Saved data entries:

***

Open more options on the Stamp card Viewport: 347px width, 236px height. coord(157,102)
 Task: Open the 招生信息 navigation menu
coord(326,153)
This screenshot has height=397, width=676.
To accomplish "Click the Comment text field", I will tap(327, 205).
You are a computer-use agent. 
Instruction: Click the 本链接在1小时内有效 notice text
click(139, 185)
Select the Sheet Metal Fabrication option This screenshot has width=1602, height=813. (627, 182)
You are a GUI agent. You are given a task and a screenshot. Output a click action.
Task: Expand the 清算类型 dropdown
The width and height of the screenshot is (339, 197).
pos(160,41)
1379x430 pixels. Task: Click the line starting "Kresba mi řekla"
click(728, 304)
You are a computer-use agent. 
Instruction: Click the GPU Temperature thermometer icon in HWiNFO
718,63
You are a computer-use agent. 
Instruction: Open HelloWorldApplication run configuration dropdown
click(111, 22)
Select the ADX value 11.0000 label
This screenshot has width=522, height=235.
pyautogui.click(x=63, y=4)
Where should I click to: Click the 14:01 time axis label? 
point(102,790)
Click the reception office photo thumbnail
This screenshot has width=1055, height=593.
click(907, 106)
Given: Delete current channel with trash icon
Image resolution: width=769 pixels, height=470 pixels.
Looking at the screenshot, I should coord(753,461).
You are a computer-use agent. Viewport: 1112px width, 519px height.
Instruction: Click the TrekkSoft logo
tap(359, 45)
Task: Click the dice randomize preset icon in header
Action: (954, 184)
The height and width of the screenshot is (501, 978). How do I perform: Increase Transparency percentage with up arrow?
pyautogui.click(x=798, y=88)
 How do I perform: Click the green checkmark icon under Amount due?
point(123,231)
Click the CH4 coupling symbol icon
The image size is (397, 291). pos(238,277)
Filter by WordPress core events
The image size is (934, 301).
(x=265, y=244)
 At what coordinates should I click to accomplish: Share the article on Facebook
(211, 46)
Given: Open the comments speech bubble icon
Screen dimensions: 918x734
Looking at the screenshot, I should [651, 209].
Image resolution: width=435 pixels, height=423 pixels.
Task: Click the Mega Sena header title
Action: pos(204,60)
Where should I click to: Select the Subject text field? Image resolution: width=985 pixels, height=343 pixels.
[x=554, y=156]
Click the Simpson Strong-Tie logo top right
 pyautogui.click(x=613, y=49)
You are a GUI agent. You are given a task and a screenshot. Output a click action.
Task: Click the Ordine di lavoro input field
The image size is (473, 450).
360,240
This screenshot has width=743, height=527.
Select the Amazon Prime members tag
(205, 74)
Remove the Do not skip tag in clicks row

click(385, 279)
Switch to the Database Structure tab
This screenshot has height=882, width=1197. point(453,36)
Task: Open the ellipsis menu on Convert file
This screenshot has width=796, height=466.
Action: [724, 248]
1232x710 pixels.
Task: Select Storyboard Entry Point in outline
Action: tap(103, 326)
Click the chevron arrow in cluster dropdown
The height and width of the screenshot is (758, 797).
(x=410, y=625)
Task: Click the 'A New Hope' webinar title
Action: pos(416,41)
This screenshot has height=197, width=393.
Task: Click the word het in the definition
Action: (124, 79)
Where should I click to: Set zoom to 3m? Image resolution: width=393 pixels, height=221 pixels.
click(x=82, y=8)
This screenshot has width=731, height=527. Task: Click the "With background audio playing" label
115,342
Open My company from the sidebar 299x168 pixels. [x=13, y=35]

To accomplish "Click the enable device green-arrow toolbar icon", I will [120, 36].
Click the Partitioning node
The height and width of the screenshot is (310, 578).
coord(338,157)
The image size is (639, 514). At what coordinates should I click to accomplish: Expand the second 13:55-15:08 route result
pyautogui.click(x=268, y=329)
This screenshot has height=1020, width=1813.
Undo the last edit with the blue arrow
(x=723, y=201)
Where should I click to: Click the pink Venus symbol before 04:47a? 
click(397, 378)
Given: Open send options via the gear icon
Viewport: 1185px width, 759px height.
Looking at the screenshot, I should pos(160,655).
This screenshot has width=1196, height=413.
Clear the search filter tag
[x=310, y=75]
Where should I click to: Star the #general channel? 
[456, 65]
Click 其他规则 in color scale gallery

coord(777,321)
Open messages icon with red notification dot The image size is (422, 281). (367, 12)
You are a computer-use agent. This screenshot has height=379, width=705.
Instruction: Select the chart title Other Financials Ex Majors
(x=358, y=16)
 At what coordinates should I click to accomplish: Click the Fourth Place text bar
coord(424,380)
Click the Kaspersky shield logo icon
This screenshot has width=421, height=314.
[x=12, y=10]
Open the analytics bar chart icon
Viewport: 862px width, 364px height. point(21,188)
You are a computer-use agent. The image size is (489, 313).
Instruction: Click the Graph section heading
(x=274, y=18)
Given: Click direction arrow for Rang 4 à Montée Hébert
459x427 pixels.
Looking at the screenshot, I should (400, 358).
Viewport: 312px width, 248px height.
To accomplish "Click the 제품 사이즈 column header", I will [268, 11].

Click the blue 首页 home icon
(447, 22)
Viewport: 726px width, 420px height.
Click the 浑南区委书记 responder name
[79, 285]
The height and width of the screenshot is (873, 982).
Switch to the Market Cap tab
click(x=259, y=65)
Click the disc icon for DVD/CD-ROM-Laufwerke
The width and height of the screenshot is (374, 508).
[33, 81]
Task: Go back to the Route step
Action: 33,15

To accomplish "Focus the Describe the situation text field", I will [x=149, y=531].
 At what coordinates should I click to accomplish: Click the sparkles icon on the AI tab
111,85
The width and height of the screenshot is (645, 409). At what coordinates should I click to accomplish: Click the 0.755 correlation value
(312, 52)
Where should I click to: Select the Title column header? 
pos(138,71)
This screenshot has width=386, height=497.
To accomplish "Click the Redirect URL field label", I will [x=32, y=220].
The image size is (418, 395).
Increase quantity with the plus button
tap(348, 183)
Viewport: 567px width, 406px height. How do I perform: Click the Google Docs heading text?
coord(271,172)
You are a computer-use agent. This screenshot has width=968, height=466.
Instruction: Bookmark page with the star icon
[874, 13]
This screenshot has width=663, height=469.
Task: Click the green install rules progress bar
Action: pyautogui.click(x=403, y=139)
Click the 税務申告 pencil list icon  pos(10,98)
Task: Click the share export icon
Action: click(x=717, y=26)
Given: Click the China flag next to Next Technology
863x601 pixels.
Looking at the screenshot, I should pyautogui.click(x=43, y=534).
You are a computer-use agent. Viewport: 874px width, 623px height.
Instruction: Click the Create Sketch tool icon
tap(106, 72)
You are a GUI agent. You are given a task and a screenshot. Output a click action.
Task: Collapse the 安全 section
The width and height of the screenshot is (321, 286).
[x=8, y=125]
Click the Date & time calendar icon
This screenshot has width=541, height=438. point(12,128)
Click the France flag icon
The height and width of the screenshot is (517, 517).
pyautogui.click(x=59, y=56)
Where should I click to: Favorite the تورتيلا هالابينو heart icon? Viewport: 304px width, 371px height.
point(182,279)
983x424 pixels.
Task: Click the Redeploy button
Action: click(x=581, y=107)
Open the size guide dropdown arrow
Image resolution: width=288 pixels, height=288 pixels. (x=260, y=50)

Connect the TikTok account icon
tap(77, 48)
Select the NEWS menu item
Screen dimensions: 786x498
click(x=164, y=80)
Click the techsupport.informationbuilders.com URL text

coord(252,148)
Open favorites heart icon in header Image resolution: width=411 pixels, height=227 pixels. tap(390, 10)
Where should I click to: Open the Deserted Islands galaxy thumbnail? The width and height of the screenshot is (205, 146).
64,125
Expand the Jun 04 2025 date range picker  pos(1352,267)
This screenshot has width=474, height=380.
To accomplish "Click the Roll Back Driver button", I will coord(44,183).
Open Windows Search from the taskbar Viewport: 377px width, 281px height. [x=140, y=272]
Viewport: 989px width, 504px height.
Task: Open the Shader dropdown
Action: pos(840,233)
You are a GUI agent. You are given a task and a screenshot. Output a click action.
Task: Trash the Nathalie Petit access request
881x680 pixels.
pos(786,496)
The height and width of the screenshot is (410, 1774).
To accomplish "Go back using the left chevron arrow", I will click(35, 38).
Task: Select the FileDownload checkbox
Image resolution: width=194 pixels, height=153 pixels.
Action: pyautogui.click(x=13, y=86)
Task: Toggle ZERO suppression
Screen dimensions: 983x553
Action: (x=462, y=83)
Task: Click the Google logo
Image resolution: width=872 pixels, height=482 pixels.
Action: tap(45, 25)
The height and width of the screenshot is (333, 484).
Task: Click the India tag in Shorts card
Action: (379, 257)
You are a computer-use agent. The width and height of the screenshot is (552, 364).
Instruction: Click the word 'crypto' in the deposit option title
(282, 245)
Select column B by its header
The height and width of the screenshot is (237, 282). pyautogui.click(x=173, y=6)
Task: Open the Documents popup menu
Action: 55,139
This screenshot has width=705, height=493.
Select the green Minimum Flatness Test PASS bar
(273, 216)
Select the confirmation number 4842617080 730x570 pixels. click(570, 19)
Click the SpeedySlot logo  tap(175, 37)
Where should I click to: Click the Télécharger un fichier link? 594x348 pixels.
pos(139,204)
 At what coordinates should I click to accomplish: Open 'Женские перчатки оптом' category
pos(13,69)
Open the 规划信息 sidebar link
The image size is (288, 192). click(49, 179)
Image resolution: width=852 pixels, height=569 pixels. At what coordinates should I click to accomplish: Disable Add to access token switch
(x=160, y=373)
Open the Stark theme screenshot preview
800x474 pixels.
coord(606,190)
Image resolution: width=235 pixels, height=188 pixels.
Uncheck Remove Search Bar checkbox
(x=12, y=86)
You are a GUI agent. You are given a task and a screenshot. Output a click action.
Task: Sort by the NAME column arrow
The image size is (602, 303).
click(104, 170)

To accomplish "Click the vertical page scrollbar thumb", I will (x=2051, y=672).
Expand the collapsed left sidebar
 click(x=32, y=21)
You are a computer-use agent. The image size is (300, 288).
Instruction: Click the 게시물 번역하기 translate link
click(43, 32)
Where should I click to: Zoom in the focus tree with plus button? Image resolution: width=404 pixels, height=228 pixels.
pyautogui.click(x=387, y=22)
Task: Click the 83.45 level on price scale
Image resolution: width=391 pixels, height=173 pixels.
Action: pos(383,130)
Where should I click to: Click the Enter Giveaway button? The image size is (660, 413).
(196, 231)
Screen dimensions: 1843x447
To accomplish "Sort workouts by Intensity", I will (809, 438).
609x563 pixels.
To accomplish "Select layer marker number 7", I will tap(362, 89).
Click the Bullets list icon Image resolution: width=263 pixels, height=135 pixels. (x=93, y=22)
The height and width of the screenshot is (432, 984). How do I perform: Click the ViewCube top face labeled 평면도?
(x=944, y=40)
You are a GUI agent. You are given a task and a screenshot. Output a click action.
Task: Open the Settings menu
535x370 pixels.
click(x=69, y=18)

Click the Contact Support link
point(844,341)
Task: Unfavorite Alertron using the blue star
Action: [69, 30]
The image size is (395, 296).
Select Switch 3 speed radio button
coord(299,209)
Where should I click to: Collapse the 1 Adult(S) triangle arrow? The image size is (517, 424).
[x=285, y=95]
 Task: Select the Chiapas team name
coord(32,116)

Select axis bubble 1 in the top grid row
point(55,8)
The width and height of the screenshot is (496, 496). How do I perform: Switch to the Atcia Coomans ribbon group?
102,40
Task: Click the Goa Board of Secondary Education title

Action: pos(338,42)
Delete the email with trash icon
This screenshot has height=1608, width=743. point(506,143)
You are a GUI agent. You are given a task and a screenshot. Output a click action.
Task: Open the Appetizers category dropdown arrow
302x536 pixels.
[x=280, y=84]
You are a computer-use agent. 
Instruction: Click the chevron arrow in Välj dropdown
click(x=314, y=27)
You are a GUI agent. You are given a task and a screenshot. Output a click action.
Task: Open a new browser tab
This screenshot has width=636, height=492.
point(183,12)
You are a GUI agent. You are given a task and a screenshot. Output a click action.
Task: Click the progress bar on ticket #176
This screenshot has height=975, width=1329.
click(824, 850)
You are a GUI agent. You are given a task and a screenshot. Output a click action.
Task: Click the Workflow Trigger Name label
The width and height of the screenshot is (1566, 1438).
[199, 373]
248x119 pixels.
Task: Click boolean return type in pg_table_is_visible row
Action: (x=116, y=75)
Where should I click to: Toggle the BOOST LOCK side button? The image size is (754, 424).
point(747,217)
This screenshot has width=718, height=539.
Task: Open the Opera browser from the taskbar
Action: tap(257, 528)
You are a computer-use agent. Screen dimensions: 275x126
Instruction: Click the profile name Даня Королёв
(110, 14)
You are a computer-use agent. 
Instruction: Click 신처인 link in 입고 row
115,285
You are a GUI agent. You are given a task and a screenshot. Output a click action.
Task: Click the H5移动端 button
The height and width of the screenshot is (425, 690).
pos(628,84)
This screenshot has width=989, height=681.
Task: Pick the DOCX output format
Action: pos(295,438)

***

▸ **Instructions for the task**: Check every line above for the word "number" and copy those that have it.

▸ **Answer area**:
Select the confirmation number 4842617080 730x570 pixels. click(570, 19)
To accomplish "Select layer marker number 7", I will tap(362, 89).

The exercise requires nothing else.